Exercise brief =
What you return should be only the lines starting at the one that contains "The image size is (1080, 562)." and running to the end of the listing, exactly as written, minus any pictures.
(Data supplied begins)
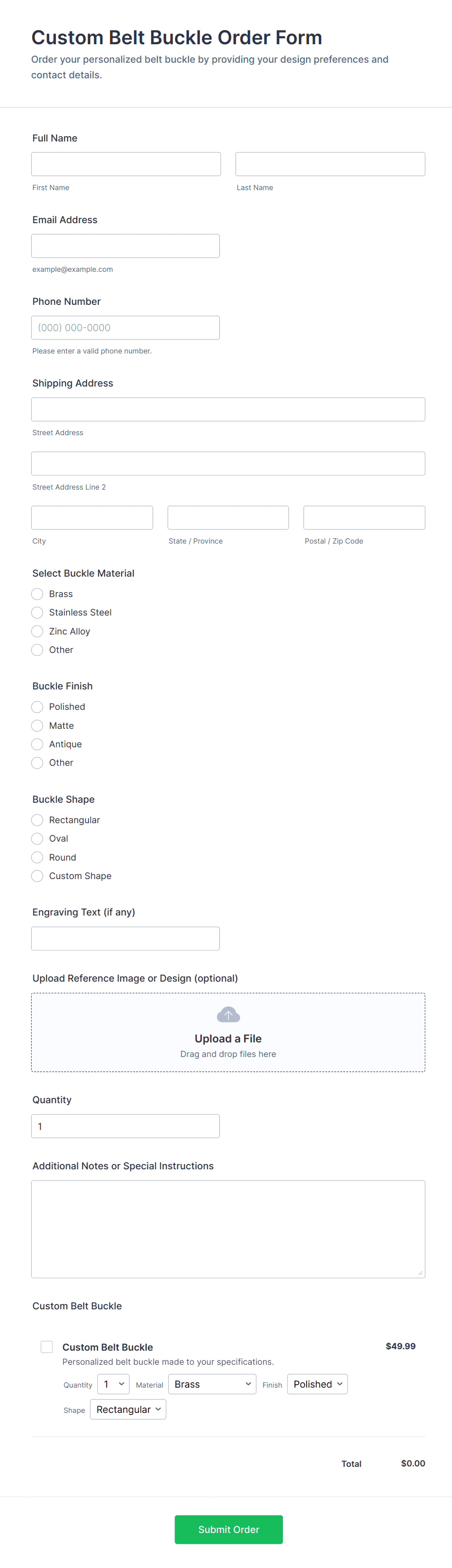452x1568 pixels.
Task: Open the product Quantity dropdown
Action: pos(113,1384)
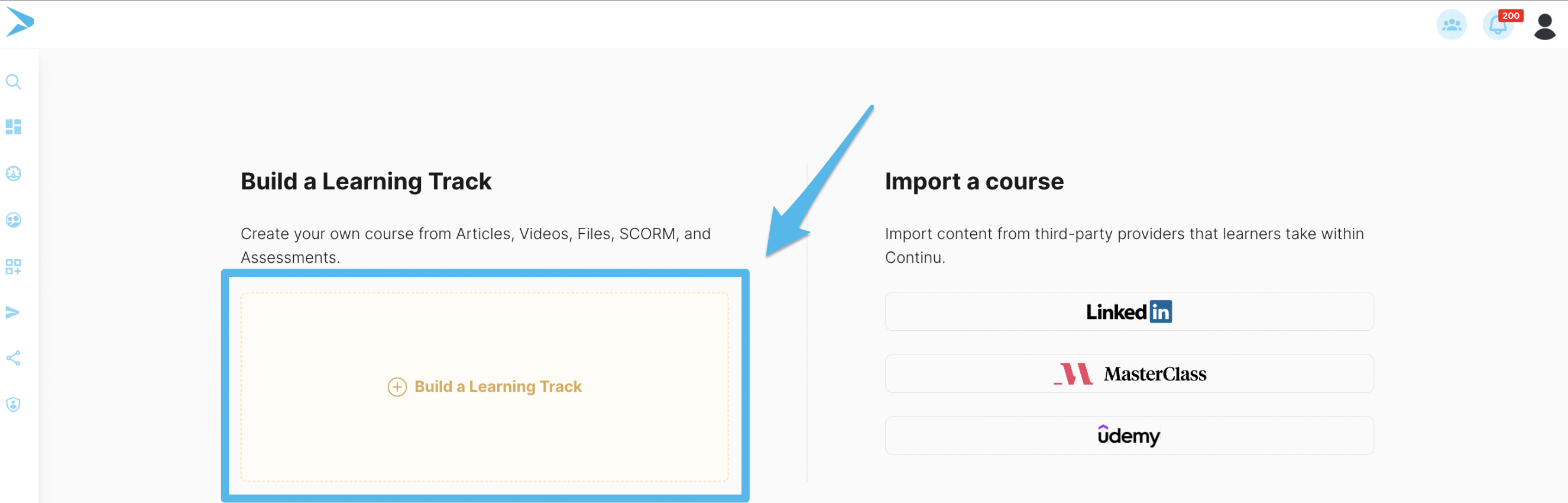Viewport: 1568px width, 503px height.
Task: Click the paper plane sidebar icon
Action: tap(13, 312)
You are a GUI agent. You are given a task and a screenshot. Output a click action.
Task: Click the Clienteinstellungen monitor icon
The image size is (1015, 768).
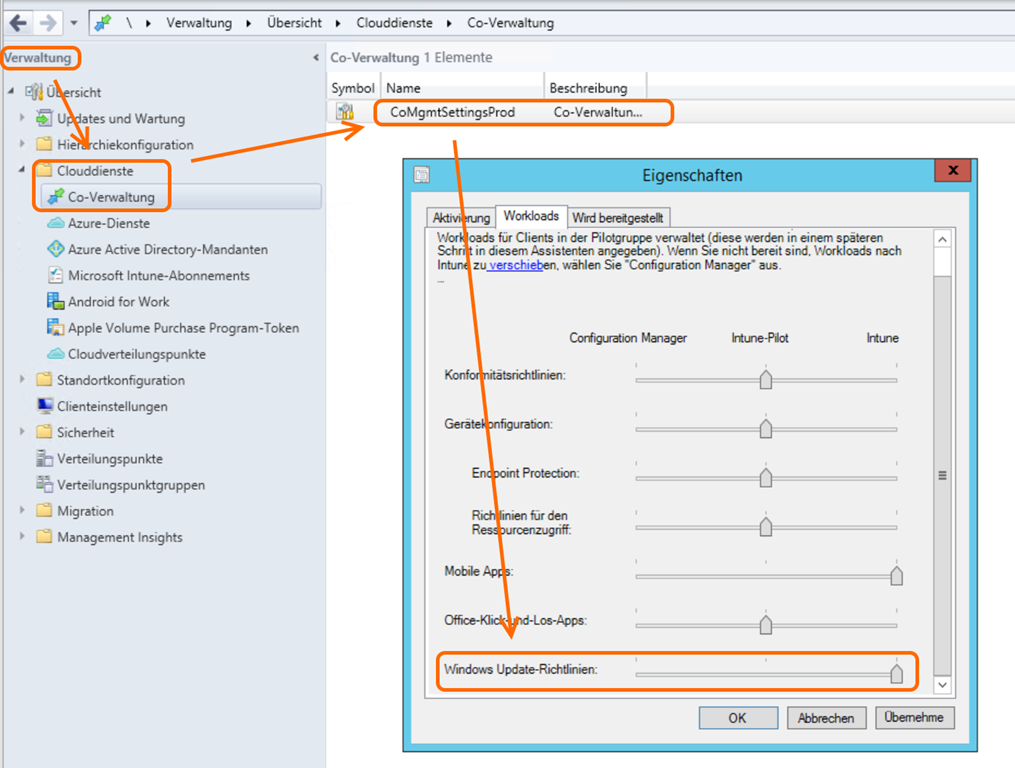[x=44, y=406]
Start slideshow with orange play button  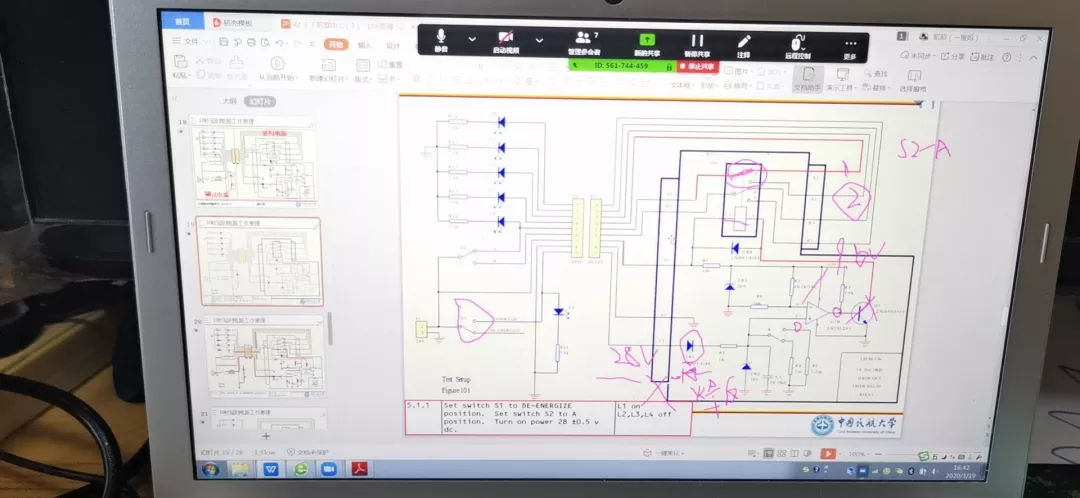(x=827, y=454)
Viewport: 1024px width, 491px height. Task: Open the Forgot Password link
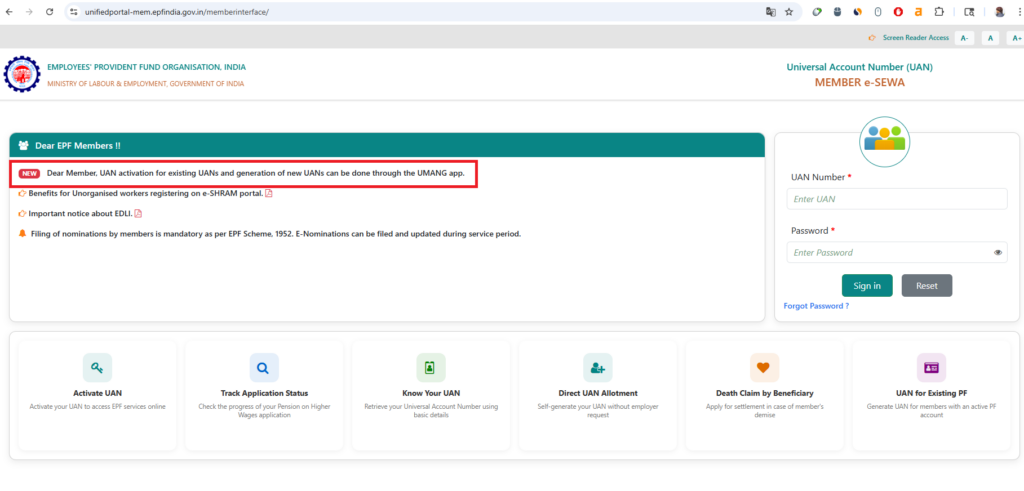point(816,306)
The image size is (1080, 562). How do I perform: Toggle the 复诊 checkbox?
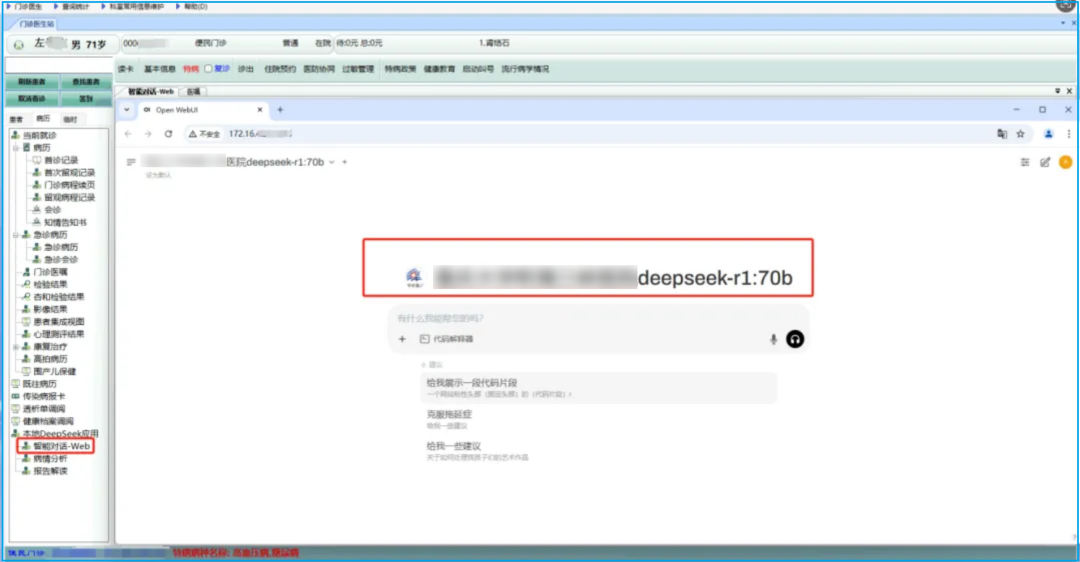click(x=208, y=69)
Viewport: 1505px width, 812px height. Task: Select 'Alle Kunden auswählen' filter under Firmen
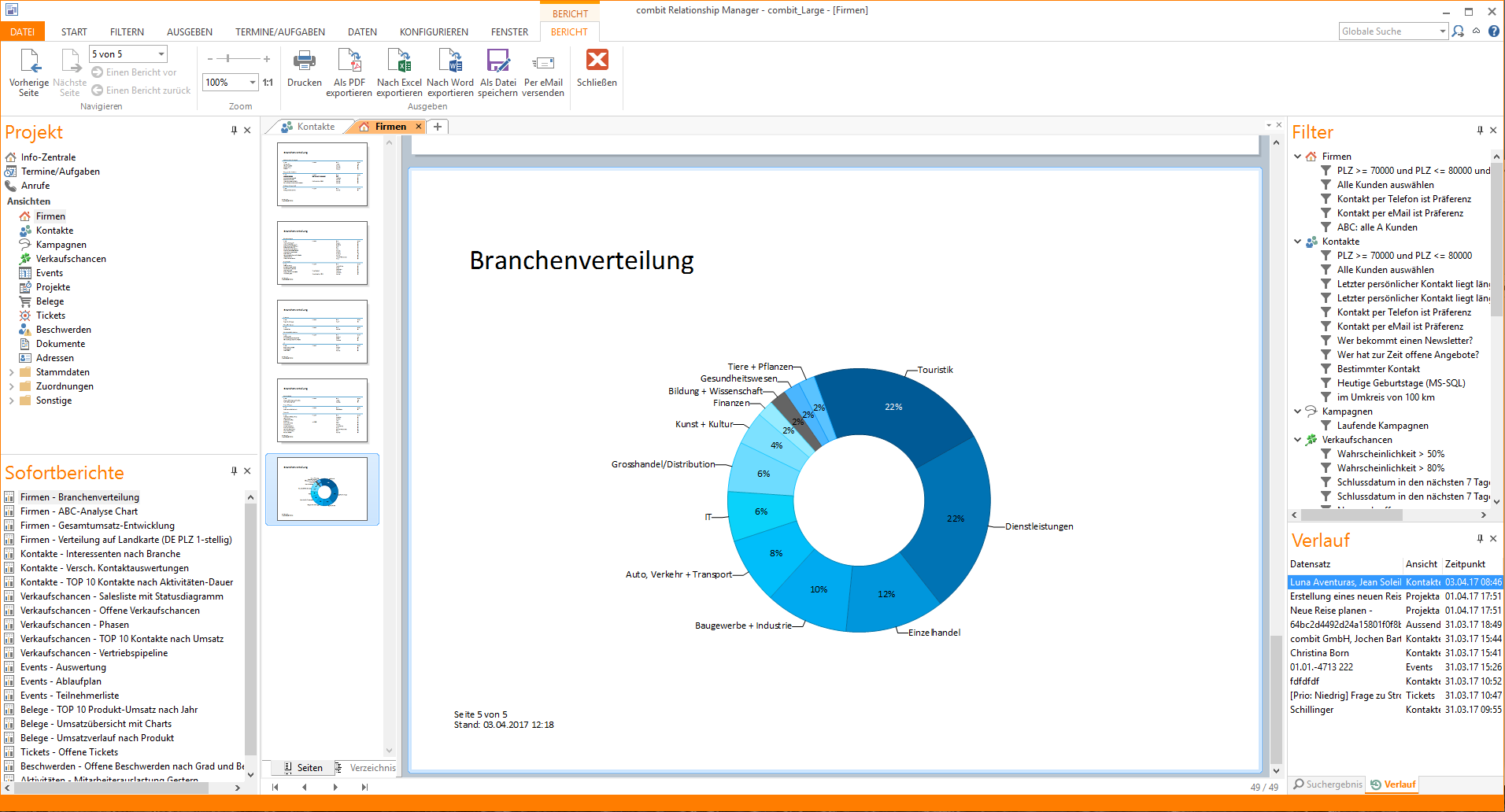pos(1385,185)
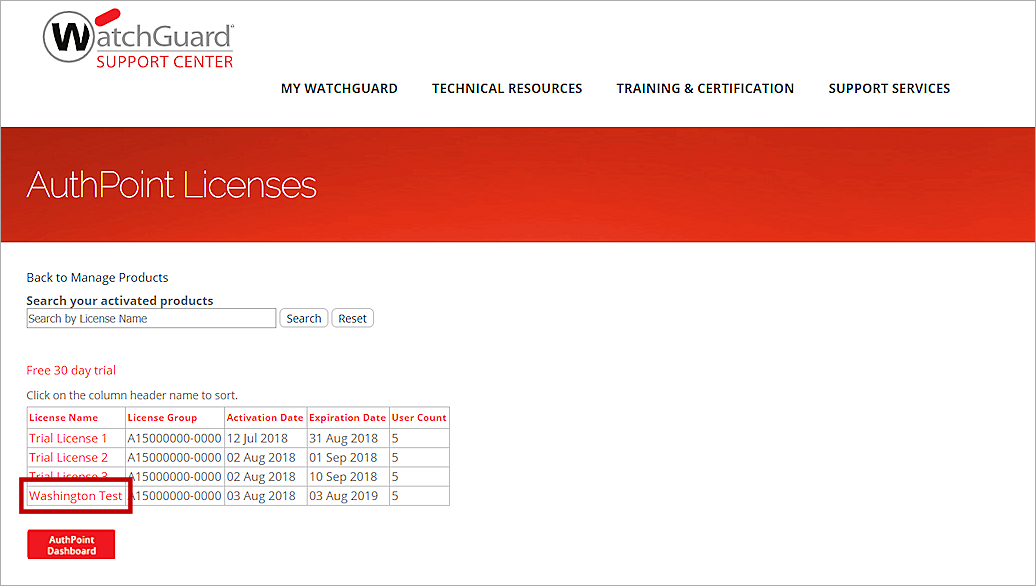The height and width of the screenshot is (586, 1036).
Task: Open the TRAINING & CERTIFICATION menu
Action: (x=705, y=88)
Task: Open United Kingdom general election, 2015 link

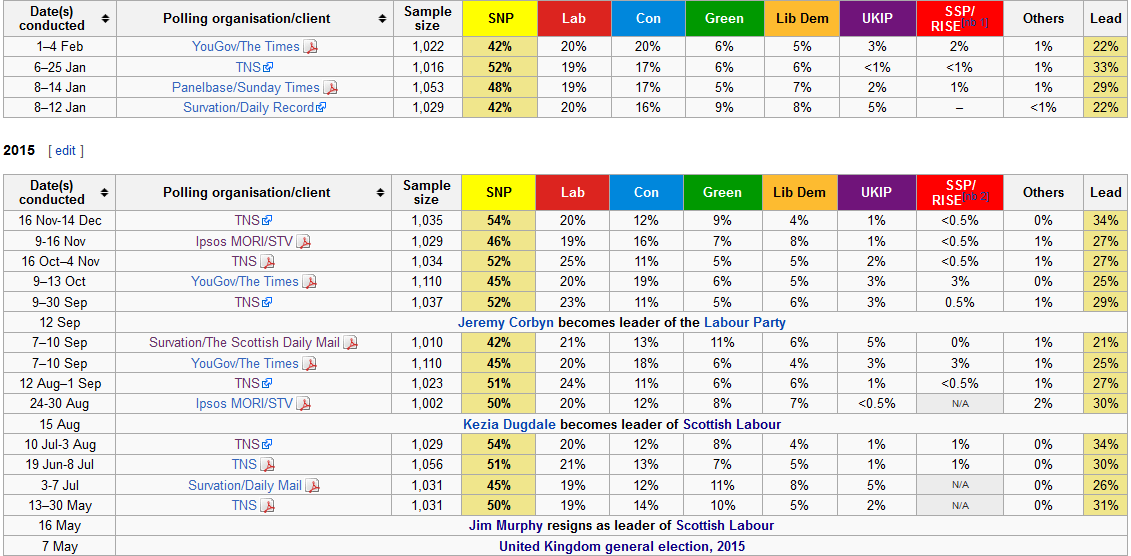Action: click(x=622, y=547)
(Data supplied ends)
Solved exercise =
The image size is (1080, 562). How do I perform: Toggle the 复诊 checkbox?
click(x=208, y=69)
Viewport: 1505px width, 812px height. Task: Select 'Alle Kunden auswählen' filter under Firmen
pos(1385,185)
The height and width of the screenshot is (586, 1036).
Task: Open the TRAINING & CERTIFICATION menu
Action: (x=705, y=88)
Task: Open United Kingdom general election, 2015 link

Action: click(x=622, y=547)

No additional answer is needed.